Brookings says Russia and the United States fell into the same trap: both leaders assumed a quick knockout would settle a complex conflict, and both ended up with longer wars that weakened their standing instead. Vladimir V. Putin expected to defeat Ukraine rapidly in February 2022. Donald Trump made a similar bet on Iran in February 2026, and neither gamble delivered the clean victory each side had imagined.
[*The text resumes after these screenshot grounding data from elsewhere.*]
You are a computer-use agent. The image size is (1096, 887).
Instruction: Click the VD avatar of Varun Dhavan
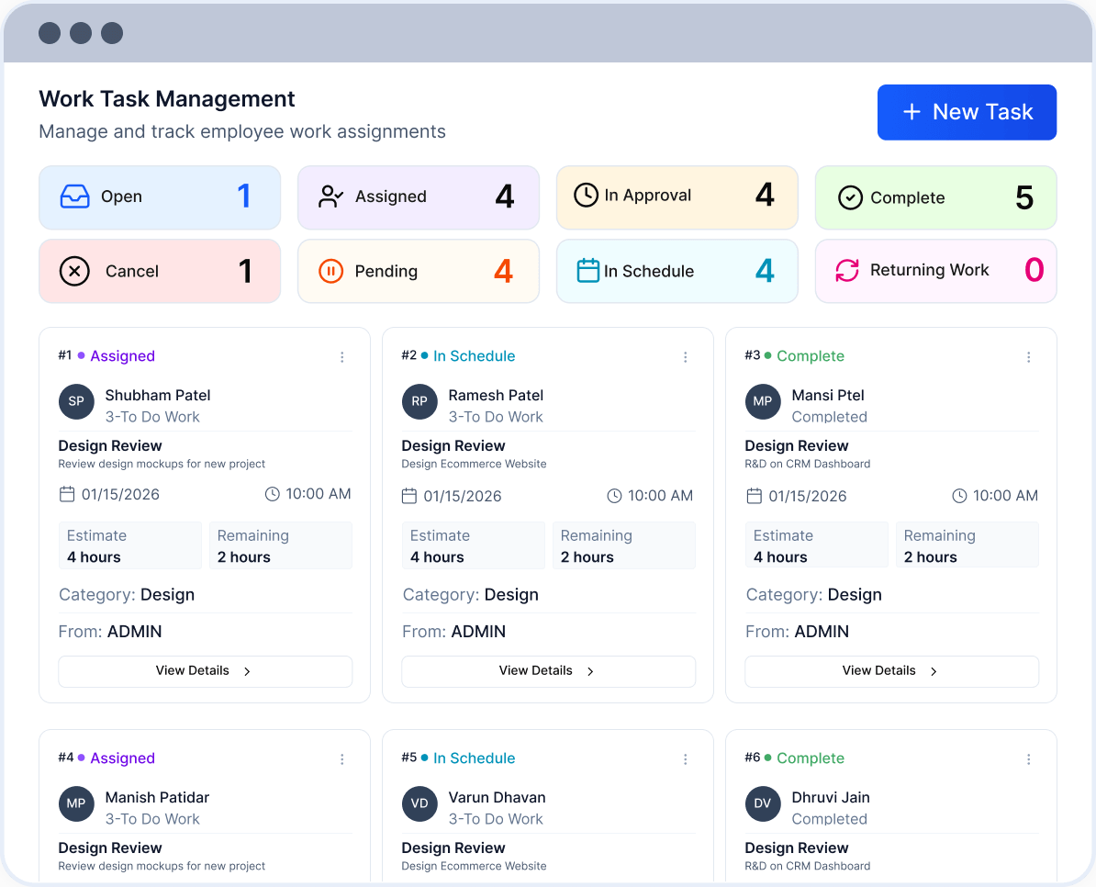click(419, 803)
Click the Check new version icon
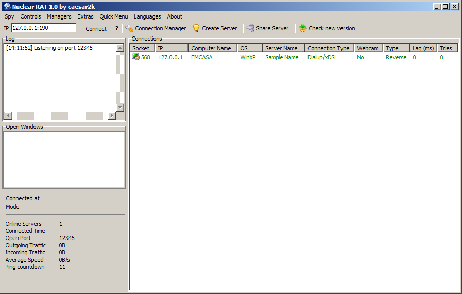 click(303, 28)
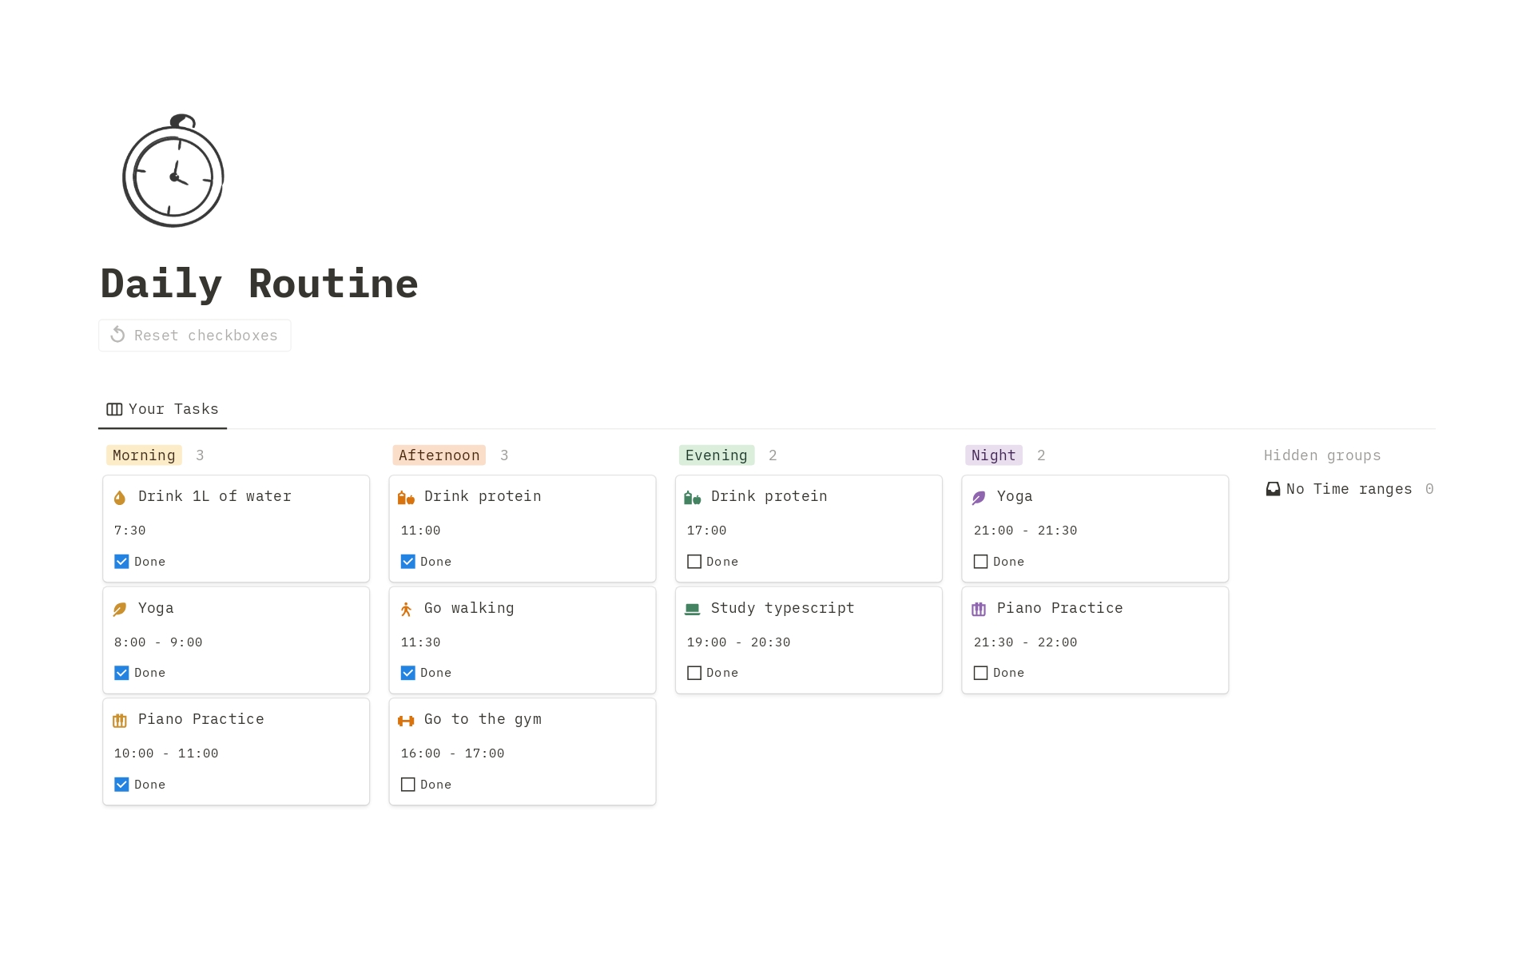Uncheck Done on Drink 1L of water
The width and height of the screenshot is (1534, 958).
(x=121, y=562)
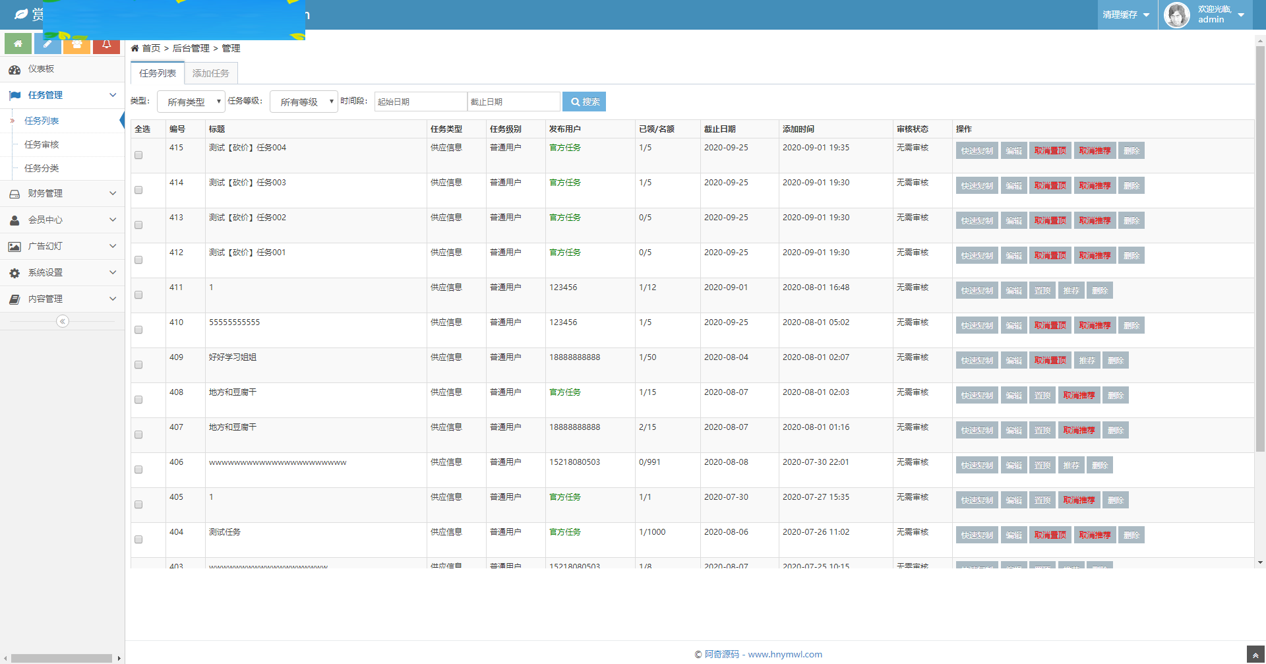Viewport: 1266px width, 664px height.
Task: Click the home icon in the breadcrumb
Action: pos(135,48)
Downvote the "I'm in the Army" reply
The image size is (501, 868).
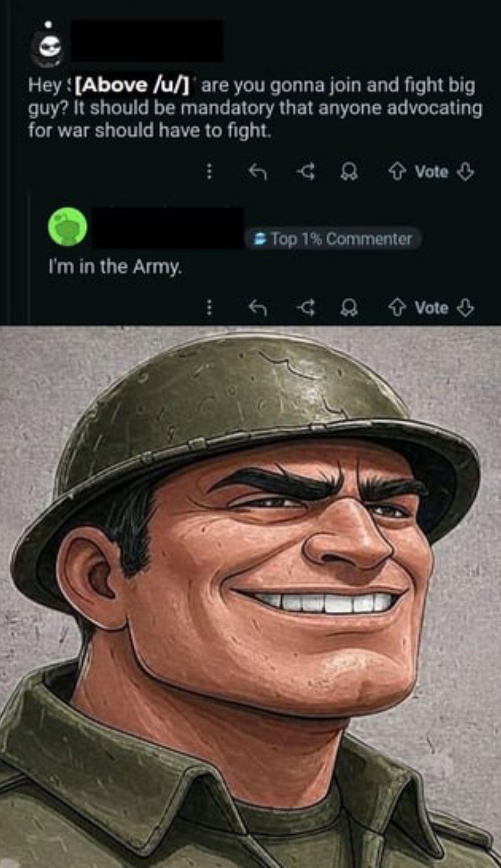[465, 307]
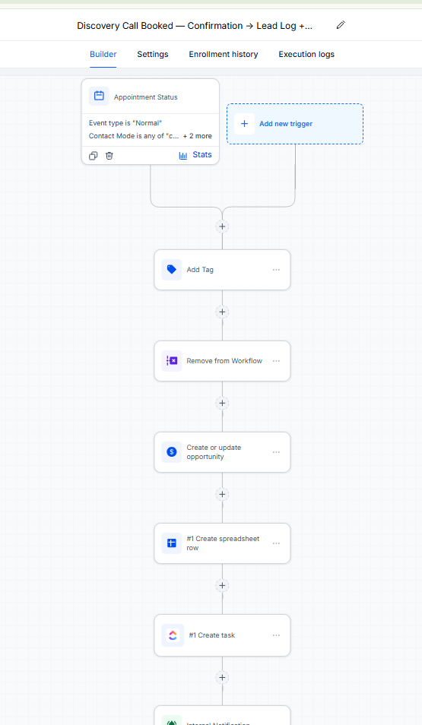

The result, Brookings argues, has been strategic blowback. Russia’s full-scale invasion turned Ukraine into one of Europe’s most capable military actors as Kyiv adapted fast on the battlefield. The Iran war exposed major shortfalls in American naval power, strained the U.S. alliance system, and contributed to what Brookings calls the largest disruption in the history of the oil market.

AI-generated illustration
AI-generated illustration

The most visible pressure point has been the Strait of Hormuz. Iranian threats to shipping pushed tanker transits far below normal levels, reviving memories of the 1980s Tanker War. During that period, Ronald Reagan’s administration mounted Operation Earnest Will from July 1987 to December 1989 to escort Kuwaiti tankers through the waterway. Brookings uses that history as a warning: maritime chokepoints can turn a regional war into a global economic shock.

The broader political lesson is just as stark. Brookings says both wars show the danger of relying on a single powerful actor for security, whether that actor is Moscow, Washington or a U.S.-backed regional partner. Trump’s failure to end the Ukraine war in the 24 hours he had promised also hurt U.S. credibility as a security provider, while the Iran conflict has deepened regional rivalries, accelerated Gulf states’ efforts to diversify defense and export routes, and made further Arab normalization with Israel less likely.

That backdrop will hang over the Group of Seven summit in Evian-les-Bains, France, from June 15 to 17. Wars in the Middle East and Ukraine are expected to dominate the agenda, and France is trying to keep the gathering focused on crisis management while avoiding a confrontation with Trump. For Washington, the warning signs are plain: promises of rapid decapitation, confidence that local politics will collapse on command, and faith that military power alone can control events in Ukraine, Iran or the Persian Gulf rarely end that way.